Archive for September 2011

Seen this a couple of times on various sites and had a couple people ask me on Twitter about it.

Starting October 1st, Facebook will start requiring two new things:

1. OAuth 2.0 support. SFC has this in version 1.1, which will be released shortly (tomorrow, probably).

2. Canvas and Page Tab Applications will require HTTPS/SSL support.

Both of these are true.

However, some people are interpreting that second one to mean that you need to buy an SSL certificate for your own domain to use Facebook Connect type of functionality, like my plugin Simple Facebook Connect provides. This is false.

A “Canvas” application is one that runs on your site, but shows up on http://apps.facebook.com. A “Page Tab” application is similar, but can show up anywhere on the facebook.com website, depending on how it’s written (it makes a “tab” for somebody’s “Page”). Both of those have something in common: Your website’s contents are actually showing up on *.facebook.com.

Simple Facebook Connect does neither of these things. SFC is a way for you to integrate Facebook connection functionality back into your own site. It can publish stories to Facebook, it can let users comment using Facebook, etc., but the whole point of it is to take things from FB and put them on your site. SFC does not enable your site to appear under the *.facebook.com domain name.

You do NOT need an SSL certificate to use SFC, and you will continue to not need one after October 1st.

You will, however, need to upgrade to SFC 1.1. Old versions, including 1.0, will cease to function.

SFC 1.1 will most likely be released tomorrow, and should be a painless upgrade from 1.0. Sorry for the delay.

Shortlink:

Have you ever looked at the add_action function in WordPress? Here it is:

function add_action($tag, $function_to_add, $priority = 10, $accepted_args = 1) {
	return add_filter($tag, $function_to_add, $priority, $accepted_args);
}

I know, right? Some people’s minds just got blown.

What are Filters?

A filter is defined as a function that takes in some kind of input, modifies it, and then returns it. This is an extremely handy little concept that PHP itself uses in a ton of different ways. About half the string functions qualify as a ‘filter’ function.

Look at strrev(). It’s a simple-stupid example. It takes a string as an argument, and then returns the reverse of that string. You could use it as a filter function in WordPress, easily. Like, to reverse all your titles.

add_filter('the_title', 'strrev');

Some filters take more than one argument, but the first argument is always the thing to be modified and returned. PHP adheres to this concept too. Take the substr() function. The first argument is the string, the second and third are the start and optional length values. The returned value is the part of the string you want.

What are Actions?

An action is just a place where you call a function, and you don’t really care what it returns. The function is performing some kind of action just by being called. If you hook a function to the init action, then it runs whenever do_action(‘init’) is called.

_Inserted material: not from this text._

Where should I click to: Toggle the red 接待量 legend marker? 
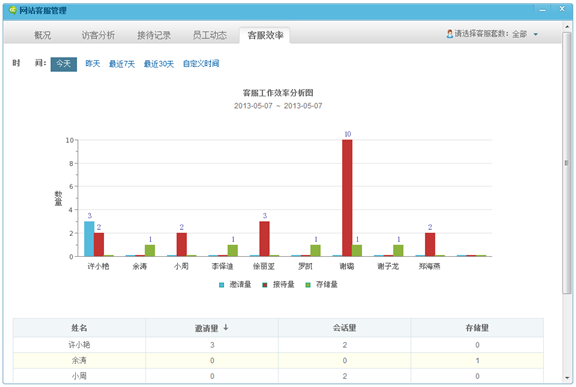coord(264,285)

Now, some actions have arguments too, but again, there’s still no return value.

So in a sense, a WordPress action is just a filter without the first argument and without a return value.

So why have them both?

Because there is still a conceptual difference between an action and a filter.

Filters filter things. Actions do not. And this is critically important when you’re writing a filter.

A filter function should never, ever, have unexpected side effects.

Take a quick example. Here’s a thread on the WordPress support forums where a person found that using my own SFC plugin in combination with a contact form emailer plugin caused the email from the form to be sent 3-5 times.

Why did it do this? Basically, because the contact form plugin is sending an email inside a filter function.

One of the things SFC does is to build a description meta from the content on the page. It also looks through that content for images and video, in order to build meta information to send to Facebook. In order for this to happen at the right time, the plugin must call the_content filter.

See, what if somebody puts a link to a Flickr picture on their page? In that case, oEmbed will kick in and convert that link into a nice and pretty embedded image. Same for YouTube videos. Or maybe somebody is using a gallery and there’s lots of pictures on the resulting page, but the only thing in the post_content is the gallery shortcode.

In order to get those images from the content, SFC has to do apply_filters(‘the_content’,$post_content). This makes all the other plugins and all the other bits of the system process that $post_content and return the straight HTML. Then it can go and look for images, look for video, even make a pretty 1000 character excerpt to send to Facebook.

But SFC can’t possibly know that doing apply_filters(‘the_content’,…) will cause some other plugin to go and send a freakin’ email. That’s totally unexpected. It’s just trying to filter some content. That would be like calling the strrev() function and having it make a phone call. Totally crazy.

Shortcodes

Shortcodes are a type of filter. They take in content from the shortcode, they return replacement content of some sort. They are filters, by definition. Always, always keep that in mind.

Also keep in mind that shortcodes are supposed to return the replacement content, not just echo it out.

Conclusion

So plugin authors, please, please, I’m begging you, learn this lesson well.

Filters are supposed to filter. Actions are supposed to take action.

When you mix the two up, then you cause pain for the rest of the world trying to interact with your code. My desk is starting to get covered in dents from me repeatedly banging my head into it because of this.